**STORED DATA**:
——————————

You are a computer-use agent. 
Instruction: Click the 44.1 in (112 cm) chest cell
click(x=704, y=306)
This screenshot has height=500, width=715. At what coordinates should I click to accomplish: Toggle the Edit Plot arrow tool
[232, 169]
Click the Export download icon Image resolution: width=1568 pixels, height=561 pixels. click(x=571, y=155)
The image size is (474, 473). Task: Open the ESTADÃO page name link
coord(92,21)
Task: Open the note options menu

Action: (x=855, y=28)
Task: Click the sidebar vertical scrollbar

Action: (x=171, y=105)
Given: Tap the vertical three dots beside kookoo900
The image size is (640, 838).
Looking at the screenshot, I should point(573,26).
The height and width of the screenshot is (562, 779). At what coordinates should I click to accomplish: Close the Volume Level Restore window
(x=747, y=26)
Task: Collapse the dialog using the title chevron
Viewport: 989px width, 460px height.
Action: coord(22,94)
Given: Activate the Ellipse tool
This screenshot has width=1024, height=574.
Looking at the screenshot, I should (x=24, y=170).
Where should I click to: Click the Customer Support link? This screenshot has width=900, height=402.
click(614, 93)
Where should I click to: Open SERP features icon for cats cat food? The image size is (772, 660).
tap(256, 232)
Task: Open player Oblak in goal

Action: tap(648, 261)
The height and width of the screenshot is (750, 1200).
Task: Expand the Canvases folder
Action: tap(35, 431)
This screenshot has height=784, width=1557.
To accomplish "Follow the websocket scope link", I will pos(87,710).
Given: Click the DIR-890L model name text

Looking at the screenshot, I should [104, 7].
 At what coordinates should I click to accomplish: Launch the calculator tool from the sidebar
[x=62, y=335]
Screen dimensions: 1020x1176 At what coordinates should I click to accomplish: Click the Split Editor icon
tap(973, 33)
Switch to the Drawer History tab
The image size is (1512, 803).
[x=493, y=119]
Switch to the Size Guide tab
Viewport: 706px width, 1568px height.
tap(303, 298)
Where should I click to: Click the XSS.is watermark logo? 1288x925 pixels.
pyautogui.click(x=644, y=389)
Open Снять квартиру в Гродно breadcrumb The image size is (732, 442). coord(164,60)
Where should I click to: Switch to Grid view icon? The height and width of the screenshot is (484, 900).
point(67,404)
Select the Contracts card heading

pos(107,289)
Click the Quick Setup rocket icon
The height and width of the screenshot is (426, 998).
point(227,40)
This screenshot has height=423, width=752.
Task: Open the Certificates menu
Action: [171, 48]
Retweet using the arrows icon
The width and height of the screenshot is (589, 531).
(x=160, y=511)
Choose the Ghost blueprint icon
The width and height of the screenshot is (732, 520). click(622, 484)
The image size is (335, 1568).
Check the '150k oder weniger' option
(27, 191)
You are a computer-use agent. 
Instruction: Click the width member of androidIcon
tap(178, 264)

——————————

**YOUR INSTRUCTIONS**:
Copy out each record from above, exactly.

**FINISHED TASK**:
You are a computer-use agent. 
Instruction: Click the 44.1 in (112 cm) chest cell
click(x=704, y=306)
This screenshot has height=500, width=715. At what coordinates should I click to accomplish: Toggle the Edit Plot arrow tool
[232, 169]
Click the Export download icon Image resolution: width=1568 pixels, height=561 pixels. click(x=571, y=155)
The image size is (474, 473). Task: Open the ESTADÃO page name link
coord(92,21)
Task: Open the note options menu

Action: (x=855, y=28)
Task: Click the sidebar vertical scrollbar

Action: (x=171, y=105)
Given: Tap the vertical three dots beside kookoo900
The image size is (640, 838).
Looking at the screenshot, I should point(573,26).
The height and width of the screenshot is (562, 779). At what coordinates should I click to accomplish: Close the Volume Level Restore window
(x=747, y=26)
Task: Collapse the dialog using the title chevron
Viewport: 989px width, 460px height.
Action: coord(22,94)
Given: Activate the Ellipse tool
This screenshot has width=1024, height=574.
Looking at the screenshot, I should (x=24, y=170).
Where should I click to: Click the Customer Support link? This screenshot has width=900, height=402.
click(614, 93)
Where should I click to: Open SERP features icon for cats cat food? The image size is (772, 660).
tap(256, 232)
Task: Open player Oblak in goal

Action: tap(648, 261)
The height and width of the screenshot is (750, 1200).
Task: Expand the Canvases folder
Action: tap(35, 431)
This screenshot has height=784, width=1557.
To accomplish "Follow the websocket scope link", I will pos(87,710).
Given: Click the DIR-890L model name text

Looking at the screenshot, I should [104, 7].
 At what coordinates should I click to accomplish: Launch the calculator tool from the sidebar
[x=62, y=335]
Screen dimensions: 1020x1176 At what coordinates should I click to accomplish: Click the Split Editor icon
tap(973, 33)
Switch to the Drawer History tab
The image size is (1512, 803).
[x=493, y=119]
Switch to the Size Guide tab
Viewport: 706px width, 1568px height.
tap(303, 298)
Where should I click to: Click the XSS.is watermark logo? 1288x925 pixels.
pyautogui.click(x=644, y=389)
Open Снять квартиру в Гродно breadcrumb The image size is (732, 442). coord(164,60)
Where should I click to: Switch to Grid view icon? The height and width of the screenshot is (484, 900).
point(67,404)
Select the Contracts card heading

pos(107,289)
Click the Quick Setup rocket icon
The height and width of the screenshot is (426, 998).
point(227,40)
This screenshot has height=423, width=752.
Task: Open the Certificates menu
Action: [171, 48]
Retweet using the arrows icon
The width and height of the screenshot is (589, 531).
(x=160, y=511)
Choose the Ghost blueprint icon
The width and height of the screenshot is (732, 520). click(622, 484)
The image size is (335, 1568).
Check the '150k oder weniger' option
(27, 191)
You are a computer-use agent. 
Instruction: Click the width member of androidIcon
tap(178, 264)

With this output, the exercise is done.